Saturday, March 08, 2008

Quote of the Day: Willa Cather

"What was any art but an effort to make a sheath, a mould in which to imprison for a moment the shining, elusive element which is life itself, -- life hurrying past us and running away, too strong to stop, too sweet to lose?"
That's from Willa Cather's 1915 novel The Song of the Lark, specifically from a scene in which the character Thea Kronborg, taking a bath at the bottom of a canyon near Southwestern cliff dwelling ruins, is struck by the above thought. It continues:
"The Indian women had held it in their jars. In the sculpture she had seen in the Art Institute, it had been caught in a flash of arrested motion. In singing, one made a vessel of one's throat and nostrils and held it on one's breath, caught the stream in a scale of natural intervals. "
It's hard not to think of Keats' "Ode on a Grecian Urn" after reading that: a moment frozen from an ancient time and beheld again by another.

On a more emotional level, it reminds me of a photograph I saw in the first art history textbook I ever had for a class, Duane Michals' "This is My Proof":

The handwritten part of the piece says:
“This Photograph is my proof. There was that afternoon, when things were still good between us, and she embraced me, and we were so happy. It did happen. She did love me. Look see for yourself!”
This is in turn reminds me of a scene from The Great Gatsby, in which Gatsby's father, talking to the narrator before the title character's funeral, takes out a photograph of the house they are standing in front of:
"Jimmy sent me this picture." He took out his wallet with trembling fingers. "Look there."

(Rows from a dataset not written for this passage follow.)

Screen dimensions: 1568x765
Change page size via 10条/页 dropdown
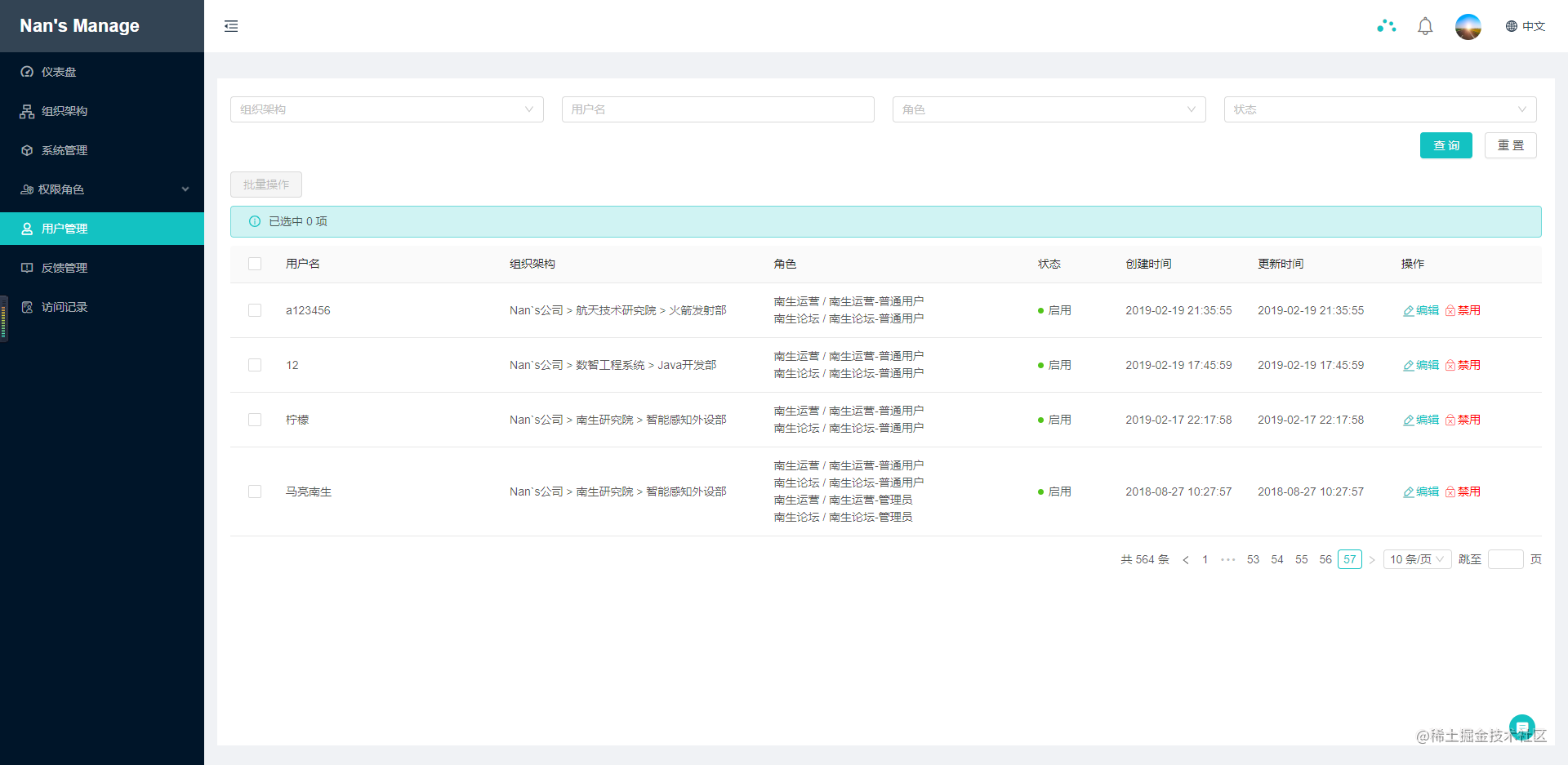click(1417, 559)
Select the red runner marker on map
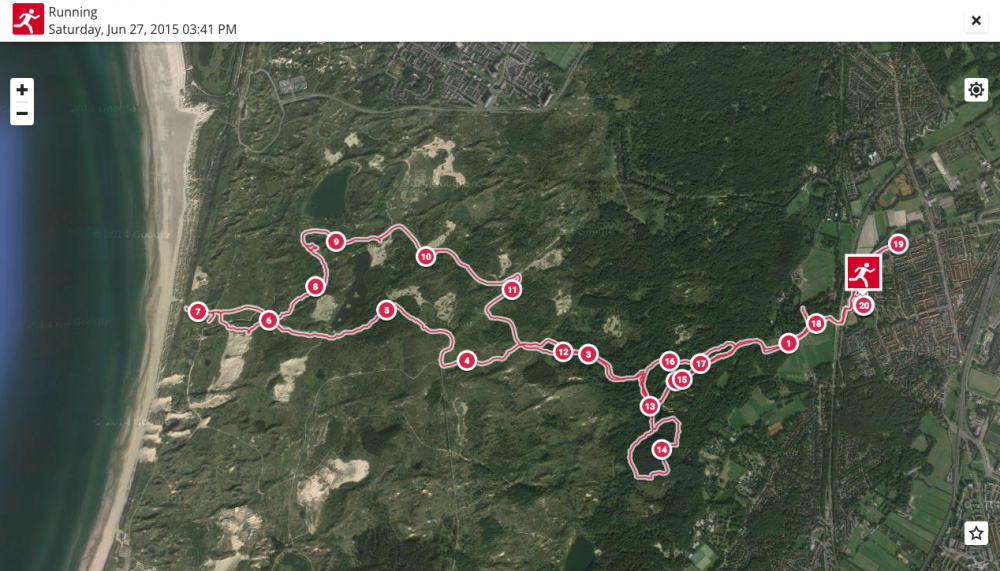The height and width of the screenshot is (571, 1000). pos(863,272)
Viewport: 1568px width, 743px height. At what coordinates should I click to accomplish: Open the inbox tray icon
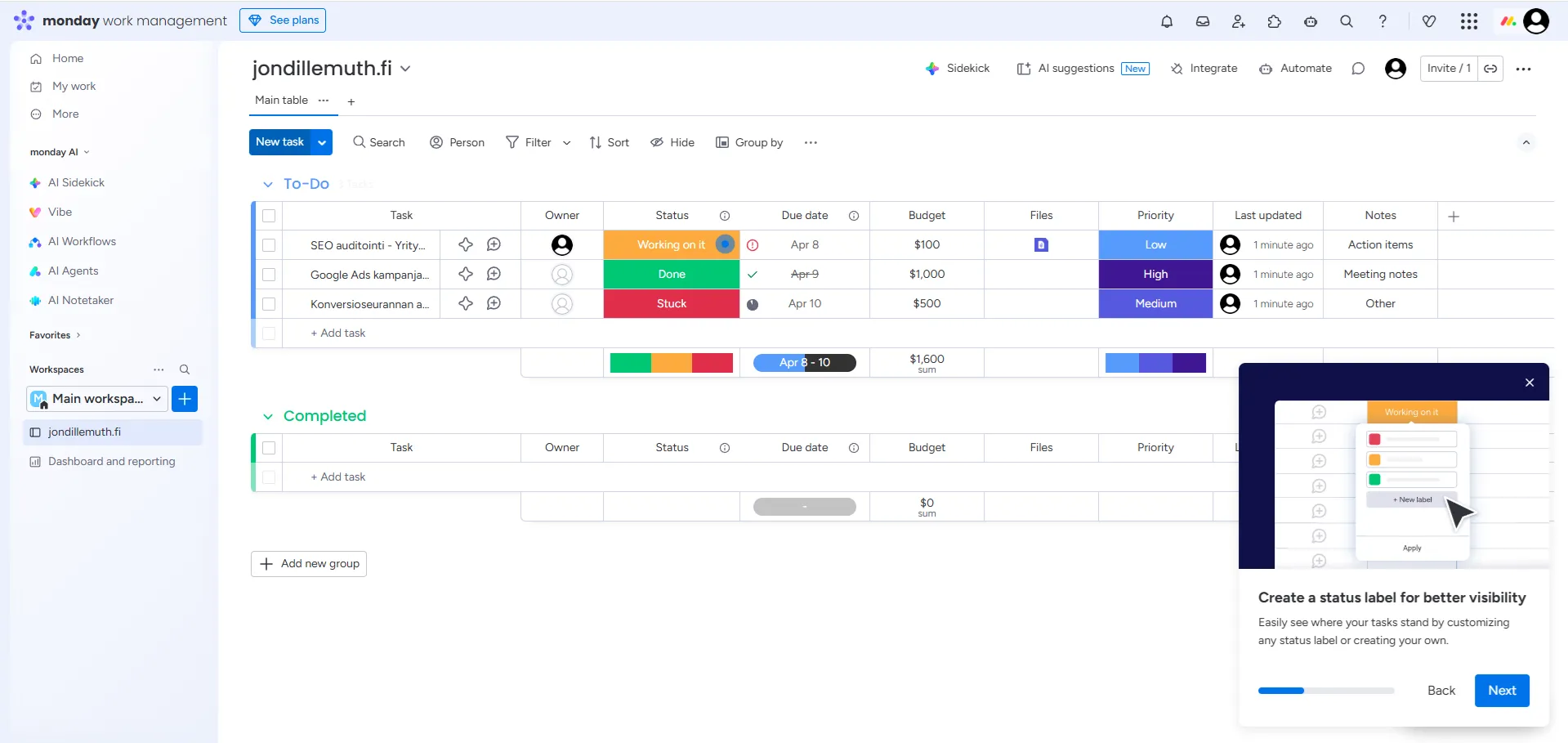[1203, 21]
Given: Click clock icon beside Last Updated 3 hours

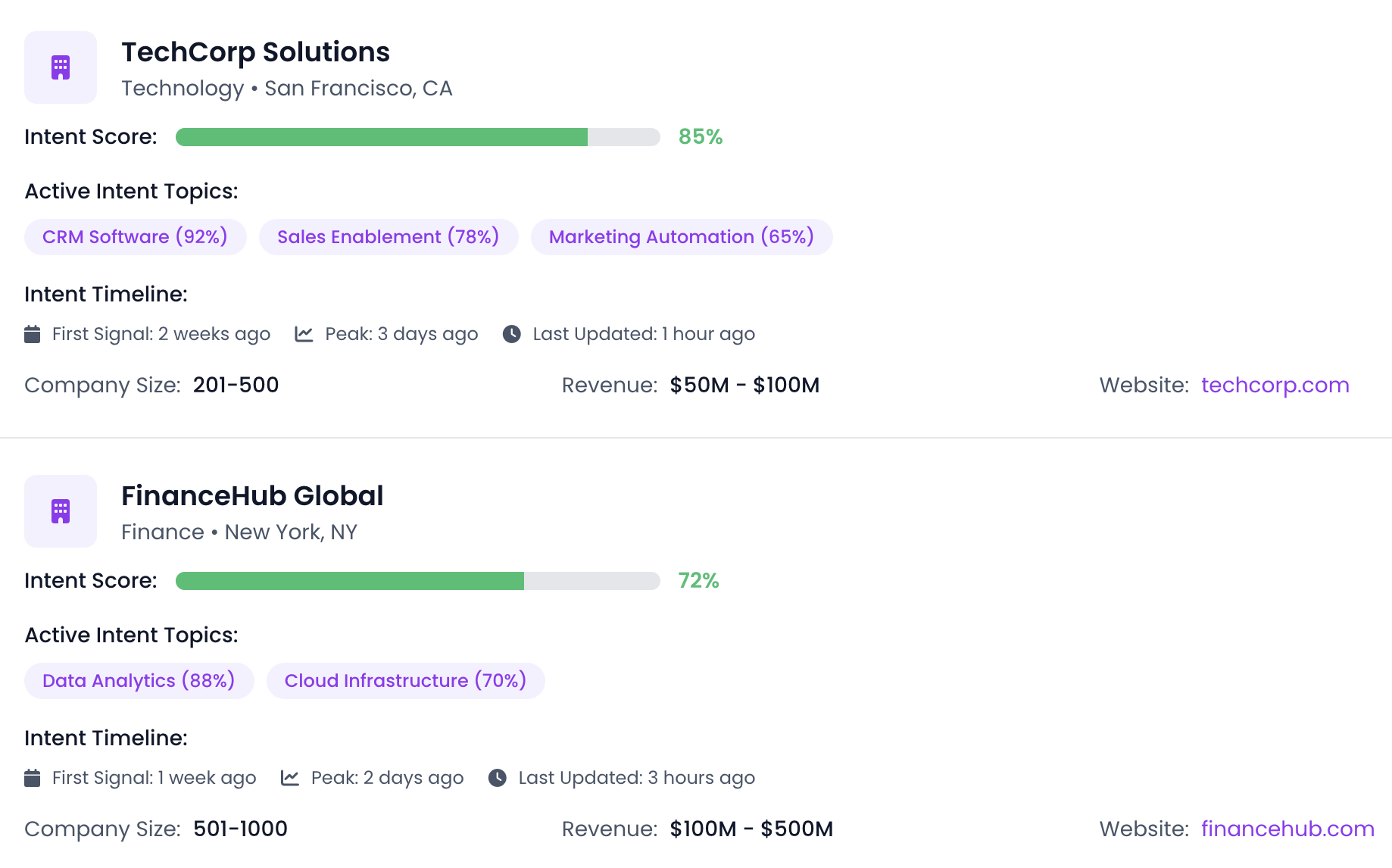Looking at the screenshot, I should coord(498,778).
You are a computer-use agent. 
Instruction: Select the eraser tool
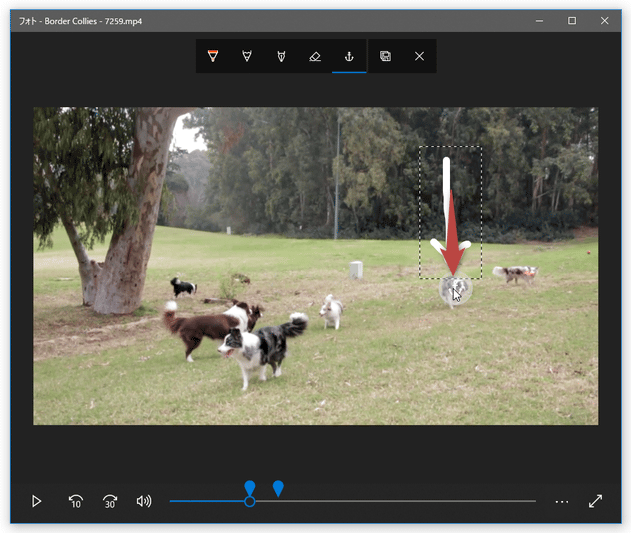(x=315, y=57)
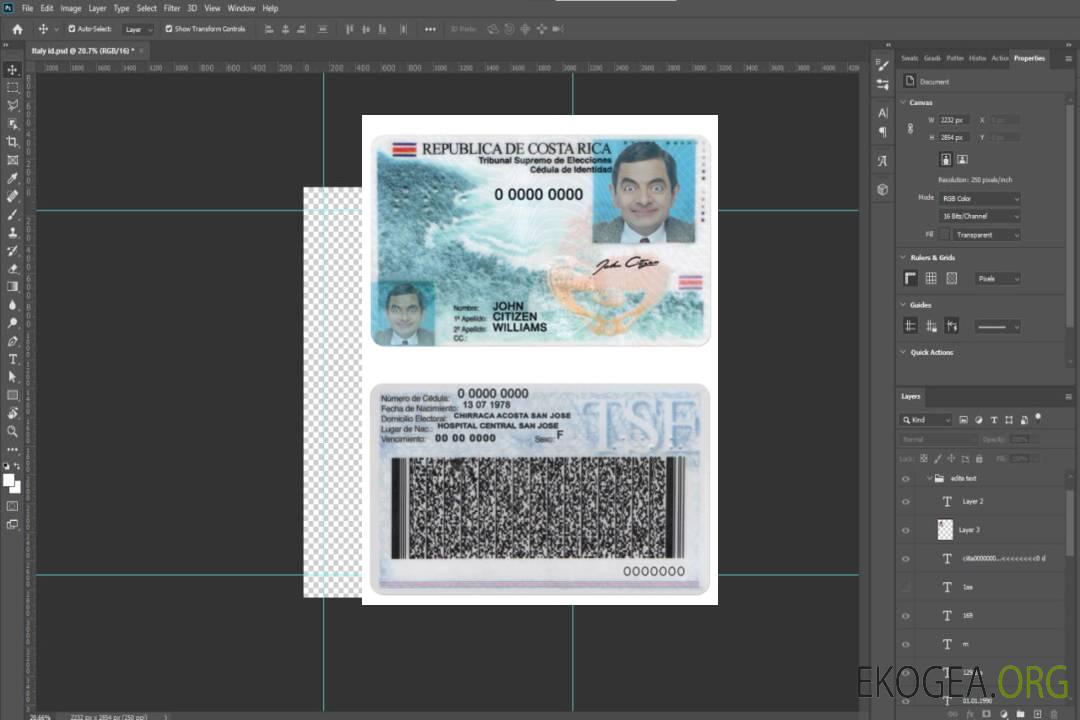Activate the Brush tool
This screenshot has height=720, width=1080.
[13, 214]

It was a photograph of the house, cracked in the corners and dirty with many hands. He pointed out every detail to me eagerly. "Look there!" and then sought admiration from my eyes. He had shown it so often that I think it was more real to him now than the house itself.
The last two examples take nostalgia to the point of creating small, false worlds; symbolic places in the mind represented by pictures that capture not moments, but feelings. And those worlds of feelings are private, unshared.

I found an article about Duane Michals in which he's quoted: "I don't want to catalog images. I want to get into something that I can't truly describe. I might fail in the process, but it's where true creativity is born."

So seldom do photographs come ready-made with their own captions. (Though the idea must come from Magritte's paintings; the artist was a big inspiration for Michals.) If a picture is worth a thousand word, as the cliche goes, what is the worth of one that comes with its own words? Michals said:
"Photographers tend not to photograph what they can't see, which is the very reason one should try to attempt it. Otherwise we're going to go on forever just photographing more faces and more rooms and more places. Photography has to transcend description. It has to go beyond description to bring insight into the subject, or reveal the subject, not as it looks, but how does it feel?"